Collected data
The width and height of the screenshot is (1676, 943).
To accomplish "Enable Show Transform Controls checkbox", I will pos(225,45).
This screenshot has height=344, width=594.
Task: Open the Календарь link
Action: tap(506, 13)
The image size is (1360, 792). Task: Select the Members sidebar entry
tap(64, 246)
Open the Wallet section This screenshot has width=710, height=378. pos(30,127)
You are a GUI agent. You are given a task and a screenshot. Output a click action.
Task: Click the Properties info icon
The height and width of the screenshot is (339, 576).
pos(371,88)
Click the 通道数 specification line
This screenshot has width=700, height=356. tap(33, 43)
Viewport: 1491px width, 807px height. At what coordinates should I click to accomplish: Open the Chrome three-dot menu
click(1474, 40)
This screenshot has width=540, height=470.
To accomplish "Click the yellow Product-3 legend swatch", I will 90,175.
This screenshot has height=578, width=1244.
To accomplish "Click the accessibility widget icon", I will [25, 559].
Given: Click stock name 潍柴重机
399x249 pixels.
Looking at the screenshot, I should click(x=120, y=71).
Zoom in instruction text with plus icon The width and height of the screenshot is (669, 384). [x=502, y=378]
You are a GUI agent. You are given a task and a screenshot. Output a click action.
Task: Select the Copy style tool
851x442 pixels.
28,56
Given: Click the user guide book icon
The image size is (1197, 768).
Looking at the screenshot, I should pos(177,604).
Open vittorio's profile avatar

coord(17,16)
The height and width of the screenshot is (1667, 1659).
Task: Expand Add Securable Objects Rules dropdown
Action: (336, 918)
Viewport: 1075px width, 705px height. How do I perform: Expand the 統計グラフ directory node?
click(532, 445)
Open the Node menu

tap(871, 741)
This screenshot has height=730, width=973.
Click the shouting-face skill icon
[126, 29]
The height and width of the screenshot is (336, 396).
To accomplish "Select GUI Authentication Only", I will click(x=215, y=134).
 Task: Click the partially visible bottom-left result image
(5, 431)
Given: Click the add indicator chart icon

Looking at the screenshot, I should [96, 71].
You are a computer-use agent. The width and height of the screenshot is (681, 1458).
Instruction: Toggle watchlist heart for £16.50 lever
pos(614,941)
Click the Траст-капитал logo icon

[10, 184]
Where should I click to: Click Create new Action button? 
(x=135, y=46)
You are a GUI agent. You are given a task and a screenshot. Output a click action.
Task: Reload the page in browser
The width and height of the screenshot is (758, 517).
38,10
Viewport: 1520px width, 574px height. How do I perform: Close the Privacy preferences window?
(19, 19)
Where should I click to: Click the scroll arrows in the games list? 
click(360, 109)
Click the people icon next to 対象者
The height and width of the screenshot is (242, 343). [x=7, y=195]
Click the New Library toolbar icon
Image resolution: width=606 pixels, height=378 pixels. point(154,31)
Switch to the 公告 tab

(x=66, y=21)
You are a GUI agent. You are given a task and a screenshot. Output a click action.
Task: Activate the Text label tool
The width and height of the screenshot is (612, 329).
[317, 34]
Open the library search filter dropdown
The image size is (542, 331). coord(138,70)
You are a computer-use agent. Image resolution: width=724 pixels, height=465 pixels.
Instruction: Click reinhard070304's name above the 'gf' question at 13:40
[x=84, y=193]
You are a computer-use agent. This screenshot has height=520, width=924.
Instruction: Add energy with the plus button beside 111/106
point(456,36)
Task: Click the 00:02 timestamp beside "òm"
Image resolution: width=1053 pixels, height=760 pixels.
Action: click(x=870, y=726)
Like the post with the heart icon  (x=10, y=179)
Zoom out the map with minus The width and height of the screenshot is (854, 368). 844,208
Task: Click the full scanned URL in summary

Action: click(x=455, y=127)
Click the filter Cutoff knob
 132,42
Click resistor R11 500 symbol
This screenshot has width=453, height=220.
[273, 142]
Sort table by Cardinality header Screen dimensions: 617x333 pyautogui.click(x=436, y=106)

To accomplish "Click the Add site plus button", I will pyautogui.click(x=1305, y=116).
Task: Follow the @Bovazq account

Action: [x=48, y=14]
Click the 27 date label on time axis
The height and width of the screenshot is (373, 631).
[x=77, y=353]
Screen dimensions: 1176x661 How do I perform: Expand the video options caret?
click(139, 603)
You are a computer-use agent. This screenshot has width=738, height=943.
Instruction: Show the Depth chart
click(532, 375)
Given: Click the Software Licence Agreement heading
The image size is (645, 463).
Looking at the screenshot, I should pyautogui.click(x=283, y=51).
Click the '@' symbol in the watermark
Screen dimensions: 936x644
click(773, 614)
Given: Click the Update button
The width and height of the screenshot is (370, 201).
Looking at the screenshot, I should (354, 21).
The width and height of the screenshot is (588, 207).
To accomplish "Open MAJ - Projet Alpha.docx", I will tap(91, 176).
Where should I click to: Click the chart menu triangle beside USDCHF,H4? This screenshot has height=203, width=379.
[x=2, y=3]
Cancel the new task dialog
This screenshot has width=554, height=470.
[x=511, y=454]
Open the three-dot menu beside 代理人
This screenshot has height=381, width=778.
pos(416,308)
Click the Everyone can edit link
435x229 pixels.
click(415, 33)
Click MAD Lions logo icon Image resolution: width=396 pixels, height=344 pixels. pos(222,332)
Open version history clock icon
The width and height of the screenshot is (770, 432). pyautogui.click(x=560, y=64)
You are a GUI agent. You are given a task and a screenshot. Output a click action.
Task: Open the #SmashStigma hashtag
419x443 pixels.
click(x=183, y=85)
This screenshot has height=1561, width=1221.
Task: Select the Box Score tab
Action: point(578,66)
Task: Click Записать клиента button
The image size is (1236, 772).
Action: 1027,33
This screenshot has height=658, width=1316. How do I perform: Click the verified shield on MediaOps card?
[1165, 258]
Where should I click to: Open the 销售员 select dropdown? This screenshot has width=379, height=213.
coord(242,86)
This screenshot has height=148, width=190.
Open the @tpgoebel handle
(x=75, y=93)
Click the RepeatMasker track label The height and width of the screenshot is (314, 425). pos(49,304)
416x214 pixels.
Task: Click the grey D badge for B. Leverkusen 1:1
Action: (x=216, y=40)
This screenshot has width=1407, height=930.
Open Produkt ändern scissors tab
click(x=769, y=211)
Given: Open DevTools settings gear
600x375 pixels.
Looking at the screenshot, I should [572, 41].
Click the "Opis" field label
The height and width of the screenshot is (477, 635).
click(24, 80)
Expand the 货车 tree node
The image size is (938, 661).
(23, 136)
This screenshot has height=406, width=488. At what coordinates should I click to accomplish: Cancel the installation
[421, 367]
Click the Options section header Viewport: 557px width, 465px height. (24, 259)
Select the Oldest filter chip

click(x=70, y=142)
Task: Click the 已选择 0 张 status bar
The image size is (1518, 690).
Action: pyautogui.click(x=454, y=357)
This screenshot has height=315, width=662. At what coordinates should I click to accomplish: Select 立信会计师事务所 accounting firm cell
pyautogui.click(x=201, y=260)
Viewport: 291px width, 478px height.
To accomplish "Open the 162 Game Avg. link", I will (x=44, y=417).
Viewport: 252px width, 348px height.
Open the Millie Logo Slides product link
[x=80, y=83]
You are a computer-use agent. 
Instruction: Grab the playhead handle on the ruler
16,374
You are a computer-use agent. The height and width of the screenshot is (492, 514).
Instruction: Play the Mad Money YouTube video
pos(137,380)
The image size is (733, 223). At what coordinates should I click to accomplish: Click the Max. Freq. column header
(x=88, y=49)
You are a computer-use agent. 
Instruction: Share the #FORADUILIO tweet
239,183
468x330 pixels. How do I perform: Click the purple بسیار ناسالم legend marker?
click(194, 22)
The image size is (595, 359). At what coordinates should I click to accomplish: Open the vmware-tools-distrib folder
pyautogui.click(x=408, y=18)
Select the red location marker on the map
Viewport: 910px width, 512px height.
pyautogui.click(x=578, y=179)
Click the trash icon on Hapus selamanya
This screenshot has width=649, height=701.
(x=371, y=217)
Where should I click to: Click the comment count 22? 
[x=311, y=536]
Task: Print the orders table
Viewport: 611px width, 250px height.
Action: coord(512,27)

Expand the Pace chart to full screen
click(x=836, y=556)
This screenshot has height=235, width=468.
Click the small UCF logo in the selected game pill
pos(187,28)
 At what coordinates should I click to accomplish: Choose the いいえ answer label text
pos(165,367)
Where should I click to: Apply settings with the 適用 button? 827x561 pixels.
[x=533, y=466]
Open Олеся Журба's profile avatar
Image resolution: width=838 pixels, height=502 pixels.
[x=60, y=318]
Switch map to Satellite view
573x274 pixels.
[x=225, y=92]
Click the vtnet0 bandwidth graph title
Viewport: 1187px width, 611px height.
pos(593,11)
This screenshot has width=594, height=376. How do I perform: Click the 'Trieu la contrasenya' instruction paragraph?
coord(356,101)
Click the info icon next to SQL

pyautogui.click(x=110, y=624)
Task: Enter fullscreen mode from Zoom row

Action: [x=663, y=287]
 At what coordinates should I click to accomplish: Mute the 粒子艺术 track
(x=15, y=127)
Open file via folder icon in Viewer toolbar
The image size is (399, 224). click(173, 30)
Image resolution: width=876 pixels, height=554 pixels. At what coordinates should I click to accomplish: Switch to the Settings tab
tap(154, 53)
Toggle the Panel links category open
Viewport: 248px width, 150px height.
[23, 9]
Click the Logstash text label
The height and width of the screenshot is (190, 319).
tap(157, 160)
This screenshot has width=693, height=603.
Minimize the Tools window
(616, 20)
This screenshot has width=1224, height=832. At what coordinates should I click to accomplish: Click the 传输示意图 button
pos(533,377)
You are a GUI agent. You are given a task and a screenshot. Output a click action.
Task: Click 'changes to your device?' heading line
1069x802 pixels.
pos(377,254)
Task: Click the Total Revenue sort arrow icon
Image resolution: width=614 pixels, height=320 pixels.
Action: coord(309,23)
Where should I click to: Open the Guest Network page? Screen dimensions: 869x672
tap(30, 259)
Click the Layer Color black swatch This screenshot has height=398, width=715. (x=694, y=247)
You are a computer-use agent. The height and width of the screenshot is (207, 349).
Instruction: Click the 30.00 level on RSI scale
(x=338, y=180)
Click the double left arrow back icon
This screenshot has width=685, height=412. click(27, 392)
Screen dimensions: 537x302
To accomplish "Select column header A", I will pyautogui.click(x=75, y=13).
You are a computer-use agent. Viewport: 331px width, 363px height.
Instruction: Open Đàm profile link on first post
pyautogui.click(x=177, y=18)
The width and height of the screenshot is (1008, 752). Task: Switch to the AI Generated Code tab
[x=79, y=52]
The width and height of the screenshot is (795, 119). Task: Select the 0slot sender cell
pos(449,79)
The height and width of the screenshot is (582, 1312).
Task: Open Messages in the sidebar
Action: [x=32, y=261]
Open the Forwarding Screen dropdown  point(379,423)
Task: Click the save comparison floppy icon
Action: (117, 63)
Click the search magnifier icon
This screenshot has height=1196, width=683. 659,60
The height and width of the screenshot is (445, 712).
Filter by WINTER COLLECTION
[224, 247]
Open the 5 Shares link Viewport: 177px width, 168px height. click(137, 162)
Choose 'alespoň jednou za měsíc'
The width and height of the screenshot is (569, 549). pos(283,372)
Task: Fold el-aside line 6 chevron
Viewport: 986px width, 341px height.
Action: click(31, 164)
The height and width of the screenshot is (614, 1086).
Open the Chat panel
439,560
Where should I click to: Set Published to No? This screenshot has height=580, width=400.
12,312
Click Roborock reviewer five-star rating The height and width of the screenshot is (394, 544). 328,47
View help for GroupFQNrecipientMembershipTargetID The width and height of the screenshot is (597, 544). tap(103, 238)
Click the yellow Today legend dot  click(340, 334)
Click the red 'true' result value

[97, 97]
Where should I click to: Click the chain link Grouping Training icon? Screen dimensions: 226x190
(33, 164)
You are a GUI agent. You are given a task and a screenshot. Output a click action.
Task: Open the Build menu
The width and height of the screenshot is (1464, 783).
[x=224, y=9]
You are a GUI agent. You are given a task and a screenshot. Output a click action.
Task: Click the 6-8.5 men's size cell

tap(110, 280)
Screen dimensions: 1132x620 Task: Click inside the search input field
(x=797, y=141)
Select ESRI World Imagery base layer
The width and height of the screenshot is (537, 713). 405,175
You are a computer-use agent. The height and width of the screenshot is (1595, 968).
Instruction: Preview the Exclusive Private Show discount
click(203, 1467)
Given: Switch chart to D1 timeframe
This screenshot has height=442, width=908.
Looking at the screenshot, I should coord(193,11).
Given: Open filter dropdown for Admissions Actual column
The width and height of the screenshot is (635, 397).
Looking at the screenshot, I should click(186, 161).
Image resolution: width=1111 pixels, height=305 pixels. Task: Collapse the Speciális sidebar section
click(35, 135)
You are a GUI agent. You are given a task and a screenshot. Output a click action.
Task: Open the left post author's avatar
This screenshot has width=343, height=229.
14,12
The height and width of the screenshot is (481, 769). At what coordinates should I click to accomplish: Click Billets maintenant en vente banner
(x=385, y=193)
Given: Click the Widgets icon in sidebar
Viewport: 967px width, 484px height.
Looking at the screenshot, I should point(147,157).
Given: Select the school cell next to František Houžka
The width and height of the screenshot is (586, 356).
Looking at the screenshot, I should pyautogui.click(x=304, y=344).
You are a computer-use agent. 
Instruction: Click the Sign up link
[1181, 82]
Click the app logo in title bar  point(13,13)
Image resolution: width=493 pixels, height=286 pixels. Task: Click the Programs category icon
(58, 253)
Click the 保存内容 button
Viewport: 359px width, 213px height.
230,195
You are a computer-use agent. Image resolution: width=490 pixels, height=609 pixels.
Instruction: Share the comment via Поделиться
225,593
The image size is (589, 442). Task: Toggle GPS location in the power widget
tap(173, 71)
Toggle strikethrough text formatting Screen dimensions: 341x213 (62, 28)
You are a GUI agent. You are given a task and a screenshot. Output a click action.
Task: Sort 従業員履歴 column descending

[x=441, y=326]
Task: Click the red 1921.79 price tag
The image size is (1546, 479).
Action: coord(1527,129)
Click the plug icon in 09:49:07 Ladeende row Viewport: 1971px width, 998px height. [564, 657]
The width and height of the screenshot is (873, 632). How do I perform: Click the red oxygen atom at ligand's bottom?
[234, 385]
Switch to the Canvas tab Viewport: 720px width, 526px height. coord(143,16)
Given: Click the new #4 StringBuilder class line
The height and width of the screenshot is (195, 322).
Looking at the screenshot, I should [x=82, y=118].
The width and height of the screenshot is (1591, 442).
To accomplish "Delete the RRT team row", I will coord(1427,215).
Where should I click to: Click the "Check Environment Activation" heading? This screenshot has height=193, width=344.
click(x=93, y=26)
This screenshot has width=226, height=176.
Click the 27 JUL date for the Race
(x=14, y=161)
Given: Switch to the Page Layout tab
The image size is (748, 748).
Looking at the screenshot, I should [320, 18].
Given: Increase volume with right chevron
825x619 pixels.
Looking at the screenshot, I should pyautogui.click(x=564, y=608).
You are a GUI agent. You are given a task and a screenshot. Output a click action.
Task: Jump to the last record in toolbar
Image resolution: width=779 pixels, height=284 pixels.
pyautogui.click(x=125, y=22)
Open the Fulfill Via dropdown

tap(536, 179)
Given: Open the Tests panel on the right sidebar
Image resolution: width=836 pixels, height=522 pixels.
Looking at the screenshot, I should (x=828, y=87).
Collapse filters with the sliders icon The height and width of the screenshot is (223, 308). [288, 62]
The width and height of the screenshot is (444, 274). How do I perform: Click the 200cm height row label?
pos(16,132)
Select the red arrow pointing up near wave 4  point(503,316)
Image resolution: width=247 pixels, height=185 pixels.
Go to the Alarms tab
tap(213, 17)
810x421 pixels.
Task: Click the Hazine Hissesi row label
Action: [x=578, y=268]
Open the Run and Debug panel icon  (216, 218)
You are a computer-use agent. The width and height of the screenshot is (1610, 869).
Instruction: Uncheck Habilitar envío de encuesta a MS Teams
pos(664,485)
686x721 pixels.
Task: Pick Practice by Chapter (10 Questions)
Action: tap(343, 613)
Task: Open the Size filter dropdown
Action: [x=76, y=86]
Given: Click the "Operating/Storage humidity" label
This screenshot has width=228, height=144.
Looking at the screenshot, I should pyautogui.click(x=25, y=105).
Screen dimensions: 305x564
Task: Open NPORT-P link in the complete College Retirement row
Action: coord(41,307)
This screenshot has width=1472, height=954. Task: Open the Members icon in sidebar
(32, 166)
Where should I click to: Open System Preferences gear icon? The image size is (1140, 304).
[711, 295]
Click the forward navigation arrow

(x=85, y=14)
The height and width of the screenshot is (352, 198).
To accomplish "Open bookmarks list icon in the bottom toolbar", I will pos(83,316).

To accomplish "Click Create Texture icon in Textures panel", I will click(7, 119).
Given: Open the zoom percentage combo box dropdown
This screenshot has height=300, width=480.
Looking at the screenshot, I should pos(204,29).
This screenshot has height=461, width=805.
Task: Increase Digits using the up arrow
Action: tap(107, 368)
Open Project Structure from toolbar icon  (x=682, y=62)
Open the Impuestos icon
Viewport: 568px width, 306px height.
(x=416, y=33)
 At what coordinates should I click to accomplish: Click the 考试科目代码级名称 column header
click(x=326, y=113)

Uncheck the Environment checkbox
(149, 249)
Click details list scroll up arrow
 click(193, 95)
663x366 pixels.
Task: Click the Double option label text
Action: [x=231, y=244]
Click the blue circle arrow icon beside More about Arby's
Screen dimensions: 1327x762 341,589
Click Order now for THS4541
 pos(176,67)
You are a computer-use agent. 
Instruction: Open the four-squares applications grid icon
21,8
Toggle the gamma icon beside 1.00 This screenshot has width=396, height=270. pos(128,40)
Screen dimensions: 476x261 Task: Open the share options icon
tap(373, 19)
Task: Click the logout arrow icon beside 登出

> **What is being asked**
Retype only this range exactly: the first line of the data through the line where "This screenshot has height=578, width=1244." appears.

> **Answer to the problem**
The width and height of the screenshot is (1676, 943).
To accomplish "Enable Show Transform Controls checkbox", I will pos(225,45).
This screenshot has height=344, width=594.
Task: Open the Календарь link
Action: tap(506, 13)
The image size is (1360, 792). Task: Select the Members sidebar entry
tap(64, 246)
Open the Wallet section This screenshot has width=710, height=378. pos(30,127)
You are a GUI agent. You are given a task and a screenshot. Output a click action.
Task: Click the Properties info icon
The height and width of the screenshot is (339, 576).
pos(371,88)
Click the 通道数 specification line
This screenshot has width=700, height=356. tap(33, 43)
Viewport: 1491px width, 807px height. At what coordinates should I click to accomplish: Open the Chrome three-dot menu
click(1474, 40)
This screenshot has width=540, height=470.
To accomplish "Click the yellow Product-3 legend swatch", I will 90,175.
This screenshot has height=578, width=1244.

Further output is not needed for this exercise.